DIRECTIONS
1. In the forum comments about the Windows XP boot problem, which device turned out to be stopping WinXP from booting up?
2. Write the next part of the forum comments about the Windows XP boot problem, picking up after their final sentence.

TEXT SHOWN
══════════
THANK YOU, Thank you ever so much for your information regarding the rebooting problem.  It turned out to be my USB mouse that was preventing WinXP from booting up - it's fine once I plug it back in when it's loaded but I've noticed that I've got to unplug my mouse every time I have to reboot my PC.

I'm utterly relieved as I've not lost my data as my backup hard disc went kaput & hadn't realised before installing SP3.

# Bayden Rank said on 18 May, 2008 04:20 PM

Hi Jesper

Sorry to not get back sooner.  I removed my HDD stuck it in a Caddy and using my partner's laptop found and renamed intelppm.sys

A 'chkdsk' was run and a traunch of unreadable 'File record segments' were flagged up.  I closed it down and restarted and this time I got as far as windows loading but the IE7 was reported as not able to load.

PC hasnow carried out another chkdsk an removed a number of file entries. No wIt is back to square one with no possiblility of booting in safe mode or going back to a previous OK point.
══════════
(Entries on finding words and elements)

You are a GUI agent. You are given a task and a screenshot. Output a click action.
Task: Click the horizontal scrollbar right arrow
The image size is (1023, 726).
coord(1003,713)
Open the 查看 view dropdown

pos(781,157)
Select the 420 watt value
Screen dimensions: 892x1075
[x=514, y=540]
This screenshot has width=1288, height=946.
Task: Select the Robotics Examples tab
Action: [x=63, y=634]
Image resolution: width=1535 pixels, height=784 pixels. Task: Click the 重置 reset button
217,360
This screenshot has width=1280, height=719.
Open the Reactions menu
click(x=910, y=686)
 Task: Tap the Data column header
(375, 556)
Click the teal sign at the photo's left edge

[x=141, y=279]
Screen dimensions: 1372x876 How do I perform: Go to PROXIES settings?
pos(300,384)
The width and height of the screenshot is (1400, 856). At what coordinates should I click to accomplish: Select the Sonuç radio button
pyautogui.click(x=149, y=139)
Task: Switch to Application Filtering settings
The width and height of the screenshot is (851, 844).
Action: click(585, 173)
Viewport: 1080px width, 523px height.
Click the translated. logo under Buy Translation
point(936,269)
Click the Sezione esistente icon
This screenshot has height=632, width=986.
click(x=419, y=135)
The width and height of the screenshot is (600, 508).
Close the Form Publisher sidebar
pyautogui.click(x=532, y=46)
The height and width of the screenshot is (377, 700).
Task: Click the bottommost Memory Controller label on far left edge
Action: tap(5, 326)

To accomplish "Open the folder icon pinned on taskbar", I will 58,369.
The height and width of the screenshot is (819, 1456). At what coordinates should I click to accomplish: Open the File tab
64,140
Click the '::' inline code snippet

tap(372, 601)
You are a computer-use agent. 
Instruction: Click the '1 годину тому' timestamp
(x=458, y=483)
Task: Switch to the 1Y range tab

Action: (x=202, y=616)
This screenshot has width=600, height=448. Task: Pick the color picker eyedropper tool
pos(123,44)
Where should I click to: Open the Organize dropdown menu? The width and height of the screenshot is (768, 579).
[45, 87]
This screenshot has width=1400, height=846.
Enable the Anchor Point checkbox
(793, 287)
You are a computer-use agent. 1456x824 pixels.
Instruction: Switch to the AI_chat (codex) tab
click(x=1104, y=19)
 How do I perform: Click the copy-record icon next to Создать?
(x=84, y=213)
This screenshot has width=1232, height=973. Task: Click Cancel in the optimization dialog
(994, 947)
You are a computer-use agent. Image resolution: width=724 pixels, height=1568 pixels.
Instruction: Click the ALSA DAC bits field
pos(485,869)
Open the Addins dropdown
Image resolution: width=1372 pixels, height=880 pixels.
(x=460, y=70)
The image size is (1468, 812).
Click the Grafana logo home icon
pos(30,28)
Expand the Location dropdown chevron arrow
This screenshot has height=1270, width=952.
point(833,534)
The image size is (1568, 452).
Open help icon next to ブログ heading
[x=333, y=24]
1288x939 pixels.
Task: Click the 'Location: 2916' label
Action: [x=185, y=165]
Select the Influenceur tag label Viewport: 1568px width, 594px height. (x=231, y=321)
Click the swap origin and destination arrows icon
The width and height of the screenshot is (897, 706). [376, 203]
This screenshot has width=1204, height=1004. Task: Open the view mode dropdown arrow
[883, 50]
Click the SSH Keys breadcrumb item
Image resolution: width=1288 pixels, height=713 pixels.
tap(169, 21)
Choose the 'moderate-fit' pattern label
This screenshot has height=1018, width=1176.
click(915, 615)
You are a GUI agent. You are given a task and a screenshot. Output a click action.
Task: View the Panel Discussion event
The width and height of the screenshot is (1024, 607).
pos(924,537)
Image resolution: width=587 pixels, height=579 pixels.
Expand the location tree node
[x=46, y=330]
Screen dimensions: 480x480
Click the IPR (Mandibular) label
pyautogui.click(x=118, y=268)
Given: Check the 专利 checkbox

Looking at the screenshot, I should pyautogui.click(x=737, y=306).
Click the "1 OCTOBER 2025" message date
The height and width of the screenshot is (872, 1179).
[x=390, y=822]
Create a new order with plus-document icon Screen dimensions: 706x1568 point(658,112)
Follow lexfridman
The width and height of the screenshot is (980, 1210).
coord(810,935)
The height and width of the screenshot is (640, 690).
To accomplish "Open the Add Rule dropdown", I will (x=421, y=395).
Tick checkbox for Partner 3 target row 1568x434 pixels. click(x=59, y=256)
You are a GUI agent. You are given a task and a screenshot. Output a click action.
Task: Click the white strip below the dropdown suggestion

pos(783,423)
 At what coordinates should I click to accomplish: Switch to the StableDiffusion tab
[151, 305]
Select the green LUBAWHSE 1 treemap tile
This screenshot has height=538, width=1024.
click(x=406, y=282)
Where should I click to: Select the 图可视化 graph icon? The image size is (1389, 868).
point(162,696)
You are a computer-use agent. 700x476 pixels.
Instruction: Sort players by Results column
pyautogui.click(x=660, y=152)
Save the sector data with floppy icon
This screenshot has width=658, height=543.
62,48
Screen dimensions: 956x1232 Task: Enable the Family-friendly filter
══════════
WRITTEN RESPONSES
1. A USB mouse.

2.
Tiem for the sledge hammer maybe?

I cannot find my copy of XP but do have my partner's copy and the number for my own copy - help?

# jesper said on 18 May, 2008 04:36 PM

Bayden: you can use any copy of XP to reinstall. It is the product key that must be unique, not the CD. At this point, it seems a reinstall may be the way to go, and ou seem to have reached that conclusion already.

# Everton P said on 18 May, 2008 05:16 PM

You're a lifesaver! I ran the update on my AMD computer before checking on possible effects and was having the repeated reboot problem, but your fix worked like a charm.  Thanks!!

# Andy K. said on 18 May, 2008 06:27 PM

Just had to revert back to SP2 drivers in system32/drivers directory. Everytime I booted with a USB device attached it would give me a BSOD.

# Jake Watkins said on 18 May, 2008 06:45 PM

Hey, thanks for the little VBS, it helped a LOT. I don't really think SP3 helped me much, though. I kind of got disappointed once I finally got it to install right.

Thanks anyways, you made my life a lot easier :p

# dennilfloss said on 18 May, 2008 07:43 PM

Looks like MS was aware of SP3 problems with the A8N family for a few months and sat on their butt. Colour me unimpressed. :(

forums.microsoft.com/.../ShowPost.aspx

# Ben said on 18 May, 2008 09:42 PM

[quote]

Ben:

There's been some buzz in the forums about USB problems that severe. I'd really suggest you try to get some interactive troubleshooting from MS on this one. They at least have the ability to walk you through the steps. Sorry, I feel like I am punting on you, but I really can't do a lot via the blog.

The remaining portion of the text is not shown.